++++ TEXT PROVIDED ++++

Schistosomiasis doesn't get much research attention, but it affects an estimated 240 million people around the world, killing nearly 250,000 people every year. The disease is caused by parasitic flatworms called schistosomes. Two research studies reported in Science may open up new treatment options for people that are infected with the parasite. It can cause a debilitating illness that sometimes leads to organ failure or cancer, and it happens in "the poorest of the poor" people of Africa, Asia, and South America said the leader of the study, James J. Collins III, Ph.D., associate professor at the University of Texas Southwestern's department of pharmacology.
Schistosomes have a complex life cycle in which they move through freshwater snails and mammals during different stages. They feed on blood and lay eggs while residing in the circulatory systems of their mammalian hosts; this can cause abdominal pain, bloody stool, diarrhea, or blood in the urine. Snails release larval worms into water, and the resulting flatworms can penetrate human skin to infect them. Schistosomiasis can be chronic and may affect the host for years.
There is only a single drug approved for treating schistosomiasis. Collins noted that it's of limited use because it does not kill every life stage and can have a variable cure rate. It affects extremely poor people who would not typically be able to afford medicine, so pharmaceutical companies are not interested in investing money into developing a treatment, and there has been little research on the basic biology of schistosomes, stymieing it further.
Collins and colleagues set out to try to change this situation by learning more. In one study they used RNA sequencing to characterize the cells of a schistosome species called Schistosoma mansoni. This technique reveals the genes that are active in a cell at one point. Their work revealed 68 clusters of distinct cells in the organism, one of which is involved in forming its gut.
The scientists aimed to reduce the activity of a critical gene in those cells. When they did so (using a technique called RNA interference or RNAi), the worms became unable to digest red blood cells, which is critical to their growth and related to the illness they cause.
In a second study, the investigators used RNAi to assess the function of around a fifth pf the protein-coding genes of S. mansoni. Only a handful of the 2,216 protein-coding genes have previously been studied. One by one, the researchers deactivated the genes. In doing so, they identified her 250 that are vital for survival. They also identified two essential protein kinases that might be targetable by drugs.
This work is a major step towards creating better treatments for the scourge of schistosomiasis.
"This is a very important disease that most people have never heard of," Collins said. "We need to invest and invigorate research on these parasites."

++++ RECORDS ++++

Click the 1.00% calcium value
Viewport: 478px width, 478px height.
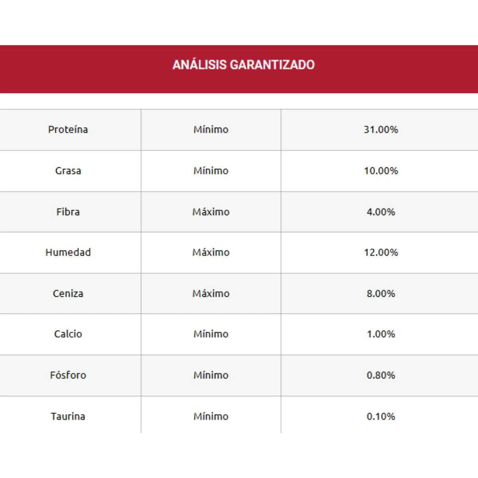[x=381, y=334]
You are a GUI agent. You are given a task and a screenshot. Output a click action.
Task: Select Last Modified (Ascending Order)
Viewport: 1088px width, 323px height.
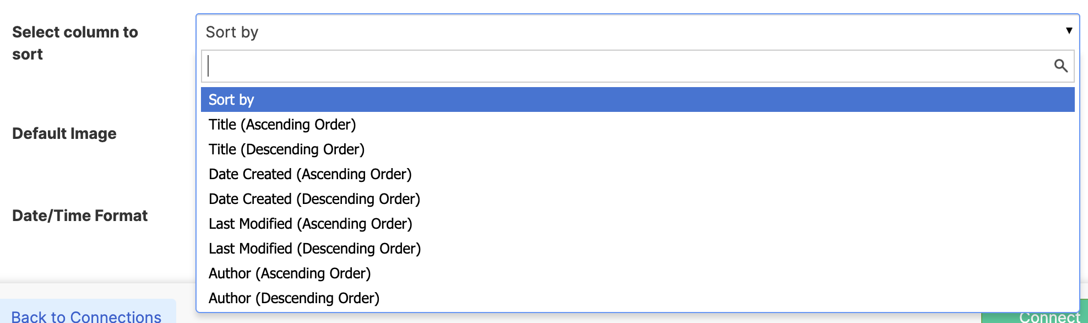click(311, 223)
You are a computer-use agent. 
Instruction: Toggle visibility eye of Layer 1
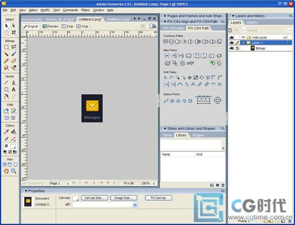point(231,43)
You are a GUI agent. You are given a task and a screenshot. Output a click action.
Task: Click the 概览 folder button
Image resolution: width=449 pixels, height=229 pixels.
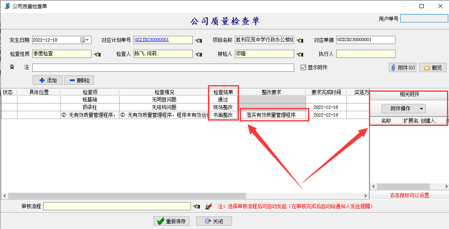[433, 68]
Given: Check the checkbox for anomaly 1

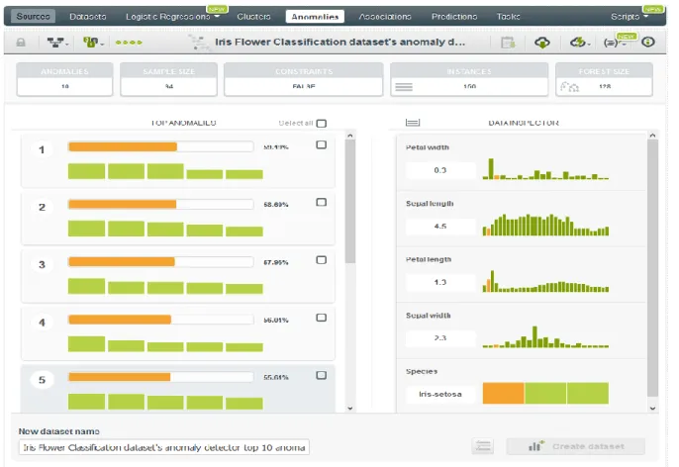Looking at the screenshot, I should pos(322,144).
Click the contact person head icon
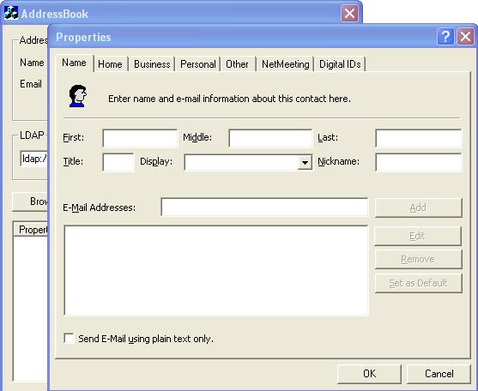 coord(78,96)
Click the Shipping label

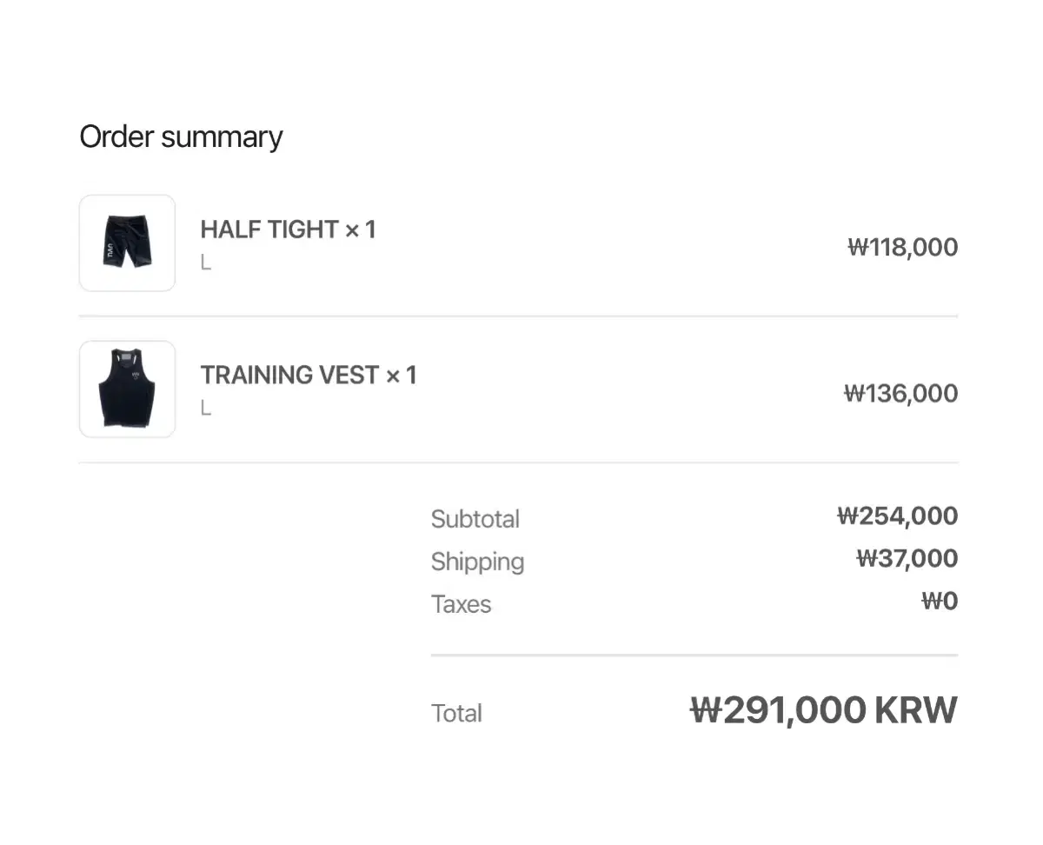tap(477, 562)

++++

**TASKS AND EXERCISES:**
**a)** Reproduce everything in the schistosomiasis article from "There is only" down to "forming its gut.".
**b)** Answer these questions from the schistosomiasis article:
(i) How many people around the world does schistosomiasis affect?
(ii) How many drugs are approved for treating the disease?
(iii) How many clusters of distinct cells did the RNA sequencing of Schistosoma mansoni reveal?
**c)** What symptoms does the schistosomiasis article say the worms can cause while they live in the circulatory systems of their mammalian hosts?

**RESULTS:**
**a)**
There is only a single drug approved for treating schistosomiasis. Collins noted that it's of limited use because it does not kill every life stage and can have a variable cure rate. It affects extremely poor people who would not typically be able to afford medicine, so pharmaceutical companies are not interested in investing money into developing a treatment, and there has been little research on the basic biology of schistosomes, stymieing it further.
Collins and colleagues set out to try to change this situation by learning more. In one study they used RNA sequencing to characterize the cells of a schistosome species called Schistosoma mansoni. This technique reveals the genes that are active in a cell at one point. Their work revealed 68 clusters of distinct cells in the organism, one of which is involved in forming its gut.

**b)**
(i) An estimated 240 million people
(ii) A single drug
(iii) 68 clusters

**c)**
- Abdominal pain
- Bloody stool
- Diarrhea
- Blood in the urine